_Tarefas_
#1 Transcreva o trecho sobre o valor da causa desde "Vejamos então." até "do tribunal tributário.", inclusive.
#2 Continue o trecho sobre o valor da causa a partir da última frase apresentada.

_Trecho do documento_
* * * * * * *

Aplicando estes conceitos ao caso dos autos, cumpre desde logo sublinhar que o valor da causa se fixou nos 2.629,50 Eur., valor inferior ao da alçada dos tribunais tributários.

A Recorrente invoca, de um lado, que o valor da causa não deveria ser o fixado, mas sim o da importância cuja anulação se pretende, e que, por outro, há várias decisões, quanto à componente ambiental, que estão em oposição com o decidido.

Vejamos então.

Quanto ao recurso em torno do valor da causa, o mesmo não entra na exceção mencionada supra, prevista no art.º 629.º, n.º 2, al. b), do CPC, porquanto o que a FP defende é que o valor deveria ser inferior ao fixado, e não superior ao da alçada do tribunal tributário.

* * * * * * *

_Itens apresentados_

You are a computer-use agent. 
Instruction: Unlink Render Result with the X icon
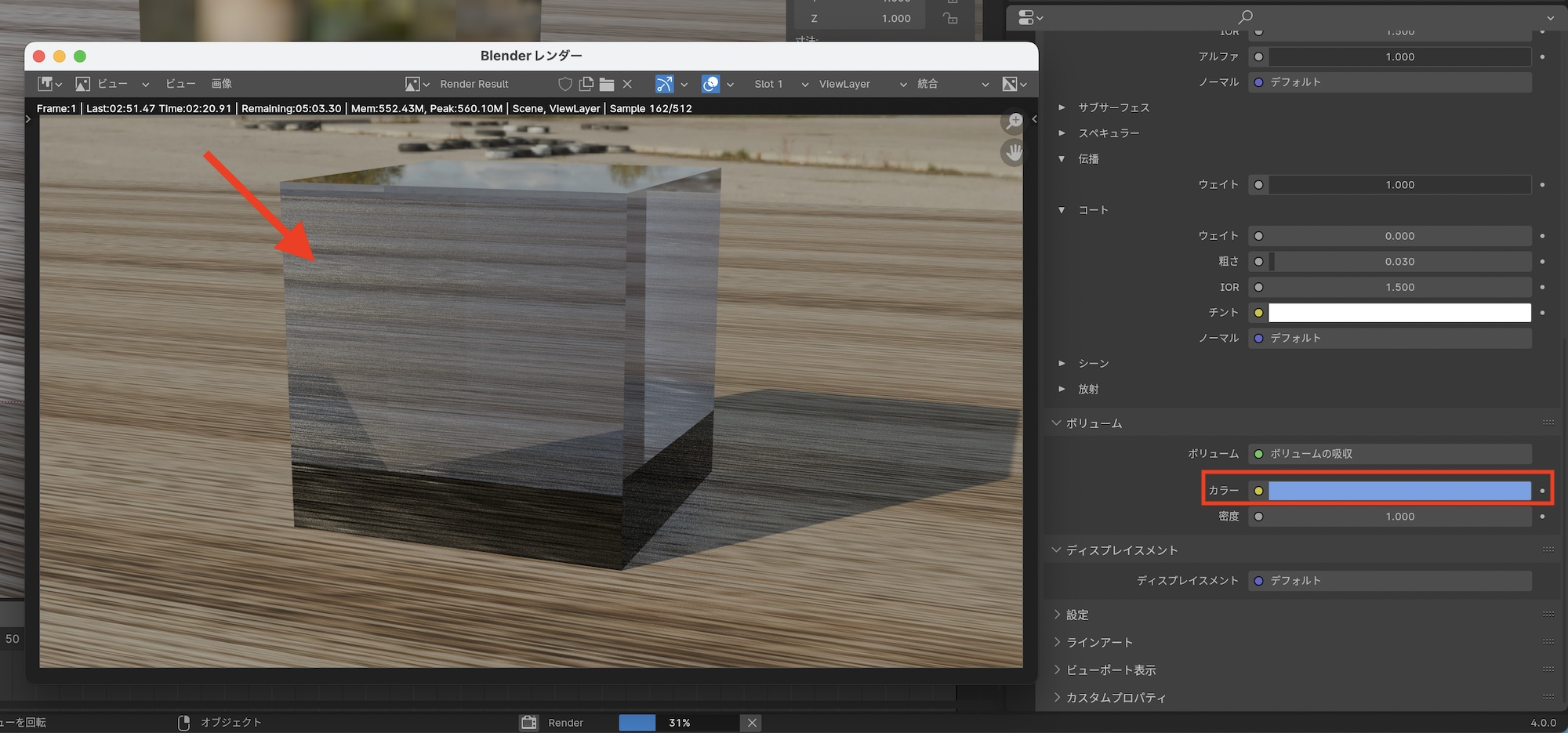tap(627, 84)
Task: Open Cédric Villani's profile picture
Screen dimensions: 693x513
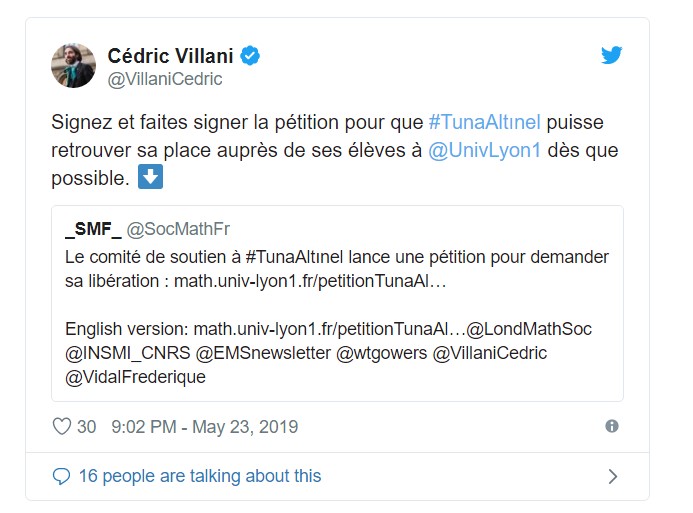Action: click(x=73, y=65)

* * * * * * *

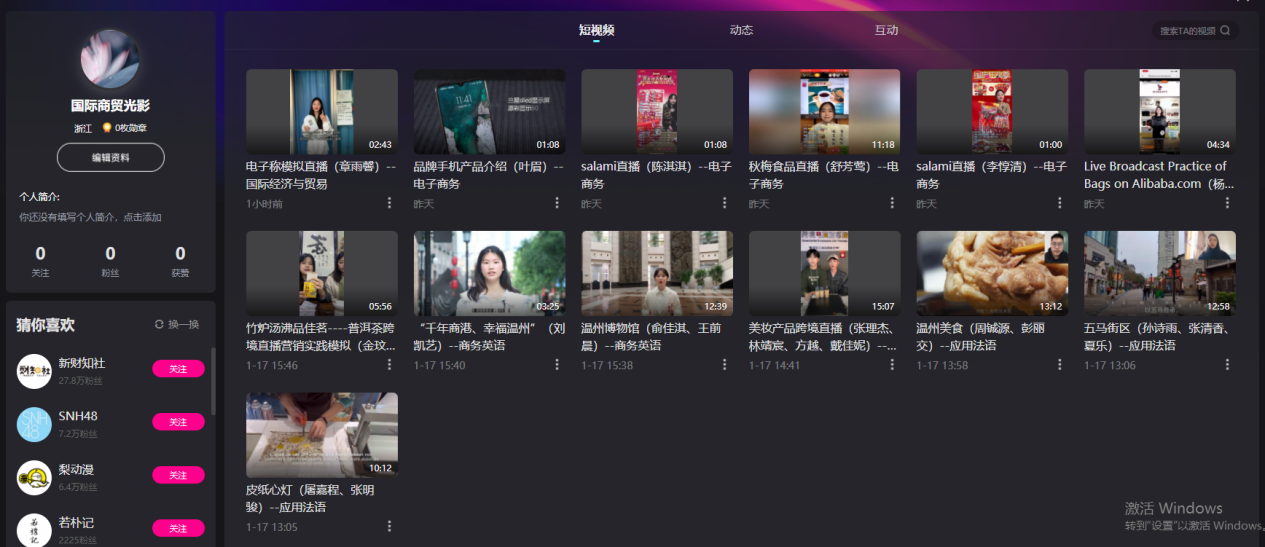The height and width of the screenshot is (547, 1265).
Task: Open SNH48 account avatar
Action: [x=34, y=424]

* * * * * * *

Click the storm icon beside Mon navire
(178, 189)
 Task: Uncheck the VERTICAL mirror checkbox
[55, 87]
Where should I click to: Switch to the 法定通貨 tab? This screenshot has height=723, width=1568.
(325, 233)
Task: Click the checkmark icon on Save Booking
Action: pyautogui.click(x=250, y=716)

* * * * * * *

_Respostas_
#1
Vejamos então.

Quanto ao recurso em torno do valor da causa, o mesmo não entra na exceção mencionada supra, prevista no art.º 629.º, n.º 2, al. b), do CPC, porquanto o que a FP defende é que o valor deveria ser inferior ao fixado, e não superior ao da alçada do tribunal tributário.

#2
Quanto ao mérito, a FP considera que a sentença proferida se encontra em oposição com as seguintes sentenças, já transitadas em julgado:

a) Sentença proferida a 15.02.2022, no processo 779/20.3BELRA;

b) Sentença proferida a 01.07.2022, no processo 159/21.3BELRS;

c) Sentença proferida a 07.01.2022, no processo 885/21.9BELRA; e

d) Sentença proferida a 20.05.2022, no processo 884/21.9BELRA.

Cumpre, então, aferir se se verifica, efetivamente, a alegada oposição.

Antes de mais, há que elencar os requisitos subjacentes à admissibilidade do recurso previsto no n.º 3 do art.º 280.º do CPPT, a saber:

a) Identidade da questão fundamental de direito;

b) A ausência de alteração substancial da regulamentação jurídica;

c) Identidade das situações fáticas;

d) Antagonismo de soluções jurídicas entre a sentença de que se recorre e, no mínimo, quatro sentenças proferidas por qualquer outro tribunal tributário [v., a este respeito, o Acórdão do Supremo Tribunal Administrativo, de 23.06.2021 (Processo: 0751/10.1BEALM)].

Na sentença recorrida, não obstante, em sede de relatório, ter sido elencada a alegação de que a FP pugnava pela inutilidade superveniente da lide, na mesma nada foi conhecido a esse respeito, sendo que nunca foi oportunamente alegada a nulidade da sentença por omissão de pronúncia.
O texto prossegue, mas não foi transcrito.